Christianity wiped the old faith of the Finnish culture quite well off, so it would be time for work such as digging for some holy book.  The Kalevala, it can not be, because it is one man’s collection of poems, and even clean up such Muukka says.

• Hecate talks about the magical character—or the “telluric intelligence”— of cities, sounding a little bit like Charles de Lint but with a nod to David Abram, whose latest book—the one that she quotes from—I have on order.

When I want to do magic to influence the airy business of laws, I have a number of high places from which to scatter birdseed.
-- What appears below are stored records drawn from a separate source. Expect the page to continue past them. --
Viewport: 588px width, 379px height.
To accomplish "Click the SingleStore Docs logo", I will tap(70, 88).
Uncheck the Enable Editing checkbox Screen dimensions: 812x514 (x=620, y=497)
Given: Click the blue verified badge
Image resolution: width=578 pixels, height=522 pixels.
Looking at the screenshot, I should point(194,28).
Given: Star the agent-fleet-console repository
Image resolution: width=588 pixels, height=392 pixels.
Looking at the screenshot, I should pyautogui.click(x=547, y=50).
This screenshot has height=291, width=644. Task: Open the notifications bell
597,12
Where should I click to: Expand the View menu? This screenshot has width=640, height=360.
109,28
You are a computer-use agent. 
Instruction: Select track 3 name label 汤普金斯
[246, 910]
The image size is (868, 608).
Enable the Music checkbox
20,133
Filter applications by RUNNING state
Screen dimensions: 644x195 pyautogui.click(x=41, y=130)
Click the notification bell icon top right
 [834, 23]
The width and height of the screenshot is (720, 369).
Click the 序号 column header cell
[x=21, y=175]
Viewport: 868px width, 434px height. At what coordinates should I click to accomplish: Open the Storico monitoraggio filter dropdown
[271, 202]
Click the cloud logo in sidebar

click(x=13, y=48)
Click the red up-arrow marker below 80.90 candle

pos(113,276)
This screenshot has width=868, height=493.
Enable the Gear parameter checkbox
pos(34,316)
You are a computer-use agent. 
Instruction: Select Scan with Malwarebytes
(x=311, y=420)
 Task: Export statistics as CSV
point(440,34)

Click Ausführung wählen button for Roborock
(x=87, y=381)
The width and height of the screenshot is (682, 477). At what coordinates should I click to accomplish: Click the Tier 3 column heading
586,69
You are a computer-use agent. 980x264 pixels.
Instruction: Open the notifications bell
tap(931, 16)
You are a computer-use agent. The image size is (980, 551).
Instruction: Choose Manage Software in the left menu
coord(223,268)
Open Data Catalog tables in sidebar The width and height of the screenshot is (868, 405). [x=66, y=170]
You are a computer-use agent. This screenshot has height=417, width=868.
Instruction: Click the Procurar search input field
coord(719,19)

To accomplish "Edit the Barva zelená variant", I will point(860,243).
When I want to get deep into the roots of the power structure, I can choose between the rotunda of the Capitol or the tidal basin off of the Potomac.

 

2 thoughts on “Gallimaufry with Bones

  1. Pitch313

    Many, perhaps most, of us practice in cities and towns and such. Those places are different from wide open and tending to wild locales. And all of those are different from wilderness.

    Some practitioners and lines of working pay attention to qualities in the constructed vertical dimension that do not obtain on the open land, for example. Or to the presence of useful elements gained by technological means (say, piped in water or mechanically conditioned air) or entities drawn to our cities for their own purposes or life space.

    As a native of the San Francisco Bay Area and a life-long SF fan, my own regard for magic in and with cities is beholden to Fritz Leiber and his concept of megapolisomancy. I understand this–rightly or wrongly–to involve working in accord with patterns of energy and influence caused or modified by our built up urbanscapes.

    But I have found that, deep in my heart, I do prefer working in the open and wilder lands. Even when those spaces are included in extensive urban developments.